▶ **WORK TO DO**: Copy the passage about Marie Cardinal word for word, from "Marie Cardinal (born" to "Vienna and Montreal.".

▶ **TEXT BLOCK**:

* * * * *

Marie Cardinal (born Simone Odette Marie-Thérèse Cardinal; 9 March 1929 – 9 May 2001) was a French novelist and occasional actress.

Life and career
Cardinal was born in French Algeria and was the sister of the film director Pierre Cardinal. She received a degree in philosophy from the Sorbonne and in 1953 married the French playwright, actor and director Jean-Pierre Ronfard. They had three children; Alice, Benoit, and Benedict. From 1953 to 1960 she taught philosophy at schools in Salonica, Lisbon, Vienna and Montreal.

Cardinal published her first novel, Écoutez la Mer (Listen to the Sea), in 1962. During the 1960s she published three more novels and was involved with films as well. In 1967 she had a role in Jean-Luc Godard's film Deux Ou Trois Choses Que Je Sais D'elle and played the memorable role of Mouchette's mother in Robert Bresson's film Mouchette.

In 1972 Cardinal published La Clé Sur La Porte (The Key of the Door), followed by Les Mots Pour Le Dire (The Words to Say It) in 1975; these two novels were best sellers and established her reputation. Les Mots Pour Le Dire was the first book by Cardinal to be published in the United States.

Bibliography
 Écoutez la mer (Listen to the Sea) (1962)
 La mule de corbillard (1963)
 La souricière (1965)

* * * * *

▶ **DATA SECTION**:
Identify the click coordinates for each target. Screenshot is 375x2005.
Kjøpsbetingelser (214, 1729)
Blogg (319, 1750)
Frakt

* * * * *

▶ **ANSWER TO THE TASK**:
Marie Cardinal (born Simone Odette Marie-Thérèse Cardinal; 9 March 1929 – 9 May 2001) was a French novelist and occasional actress.

Life and career
Cardinal was born in French Algeria and was the sister of the film director Pierre Cardinal. She received a degree in philosophy from the Sorbonne and in 1953 married the French playwright, actor and director Jean-Pierre Ronfard. They had three children; Alice, Benoit, and Benedict. From 1953 to 1960 she taught philosophy at schools in Salonica, Lisbon, Vienna and Montreal.